Mario Zagallo ranks as the most successful individual in the history of the FIFA World Cup™, having been involved, in different capacities, with no less than four separate victorious Brazilian teams, spanning four decades.
As coach, he led Pele and Co. to triumph at Mexico 1970, then as technical advisor to Carlos Alberto Parreira, he helped steer the Auriverde to victory at USA 1994. Long before that, however, in 1958 and then 1962, he won the trophy twice as a gifted left winger. He will turn 77 next month, but as he recalls, the 1958 final against Sweden, in which he scored Brazil's fourth goal, remains etched vividly on his memory.
FIFA.com: What do you remember best about the 1958 FIFA World Cup?
Mario Zagallo: Firstly, the fact that, after three days of rain, the Swedes had covered the pitch to keep the grass in good condition to ensure that the final would be a better game. They knew that the Brazilian team was very skilful and that it would be a better match for the fans if the pitch was dry. And of course, I can't forget the goal that I scored in the final. I challenged for the ball with a central defender and got clear. The ball span away and I ran after it. When I got to it, the goalkeeper was advancing fast, so I knocked it over him with a toe poke and scored Brazil's fourth goal.
Another strong memory was the moment that Sweden scored the opening goal. My mind went back to 1950, when we were losing finalists. I thought to myself: 'Oh my God, are we going to lose the final again? Oh no!' Before the equaliser, [Lennart] Skoglund, who was being marked by Vava, had a great chance to increase their advantage but I was behind Gilmar and I kicked the ball off the line. If we'd lost that goal, rescuing the game might have been beyond us. So it was just as well I managed to stop it. Those are my greatest memories of the 1958 World Cup.
There was a funny story about the hotel where you were staying at in Stockholm. What do you remember about that?
The flags of all the competing countries were flying outside the hotel. [My team-mate] Joel and I were walking around outside and we couldn't see the Brazilian flag. So we went to the hotel manager and complained that our flag was missing. We didn't speak English very well, so I mimed hoisting a flag. The manager went outside and pointed to the flag of Portugal, who weren't even in the tournament, and said it was the flag of Brazil. We went back inside to the reception area and he got out a book to show us the Brazilian flag. Then he saw the mistake he'd made; he looked up at me and Joel, apologised, went outside, took down the Portuguese one and replaced it with a Brazilian one.
Was that side the best team you ever played in?
It was definitely the best team I was involved with as a player. After the defeats in 1950 and 1954 we won a title that no-one expected because we were not the favourites. And we left Sweden with the whole world talking about the beautiful football we played. The arrival of Pele, Garrincha, Vava and Zito made us an even better team than the one that had already made its mark at the previous World Cup. We'll never forget the goals scored by Pele, Garrincha, Vava...those will always stay in people's memories. It was an unforgettable World Cup.
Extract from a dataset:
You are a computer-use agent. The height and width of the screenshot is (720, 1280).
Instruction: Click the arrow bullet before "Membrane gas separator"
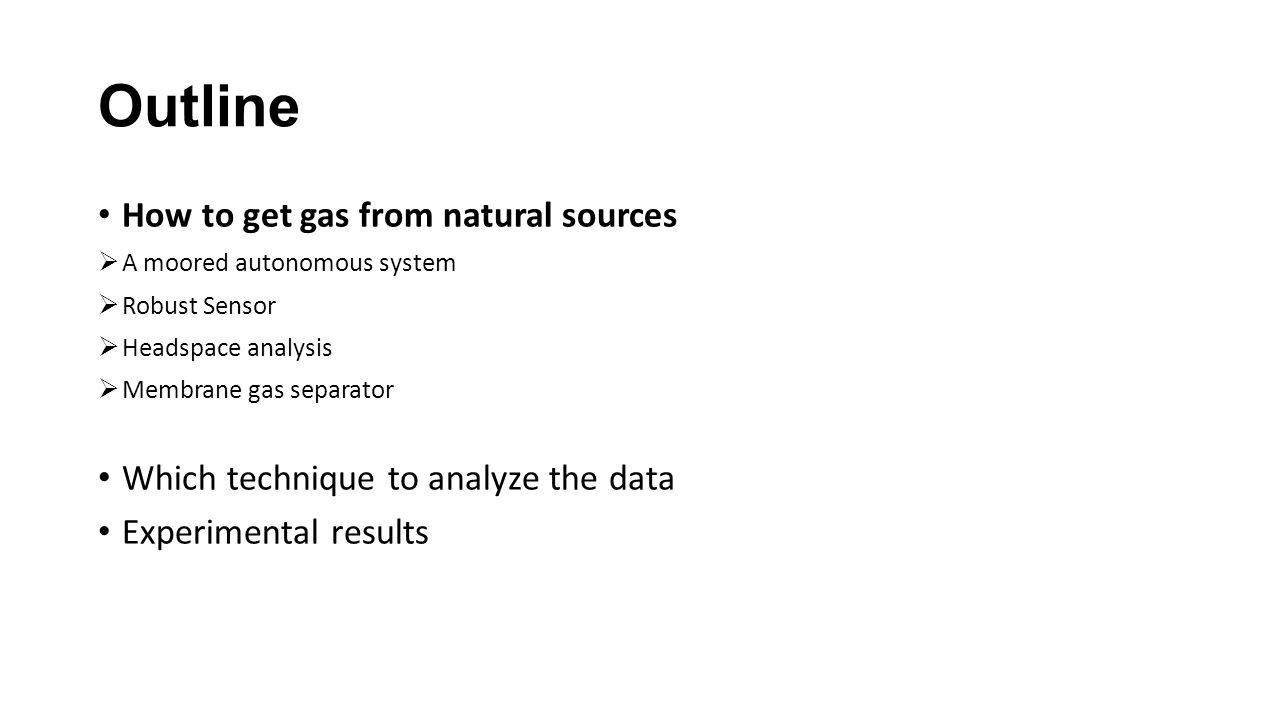pyautogui.click(x=108, y=390)
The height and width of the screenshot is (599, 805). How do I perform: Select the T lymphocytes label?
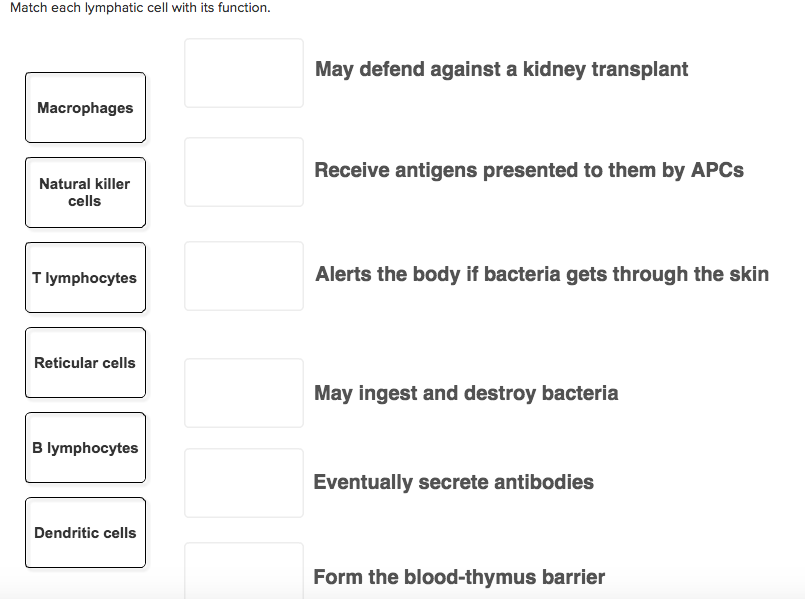point(85,277)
At the end of the Final, King Gustav Adolf of Sweden came down onto the pitch to congratulate you. What do you remember about that?
The fact that the King of Sweden came down onto the pitch showed how cultured the Swedes are. They had already shown that when the dried the pitch out before the game. Seeing King Gustav Adolf come down on to the pitch to celebrate with the players was marvellous. And he even made a speech thanking us for the great game and for the show the Brazilian team had put on. I was really touched. It was fantastic being there for that. We did a lap of honour with the Swedish flag, which was the least we could do to pay the local people back for the special way they had treated us.
And do you remember much about the reception you got when you arrived back home?
Of course I do. When we arrived in Rio, the celebrations spilled out on to the streets, supporters met us at the airport and they followed us all the way to the Palacio da Gloria. That was an unforgettable experience. At the time you could not have imagined something like that happening. We never thought we'd see anything like it. Seeing the streets of Rio's city centre filled with people out to welcome us home was tremendously emotional - one of the most emotional moments of my life.
Were you pleased to see the 50th anniversary of the 1958 final being commemorated recently with a rematch in London?
Without doubt. I have the whole memory in my head. From the moment we arrived in Sweden, the entrance to the hotel, going onto the pitch for the first game and all the rest. Remembering triumphant moments from the past is always good, always emotional. It's right that we don't let the 50th anniversary of Brazil's first World Cup triumph pass unnoticed. I'm delighted this story is being remembered again.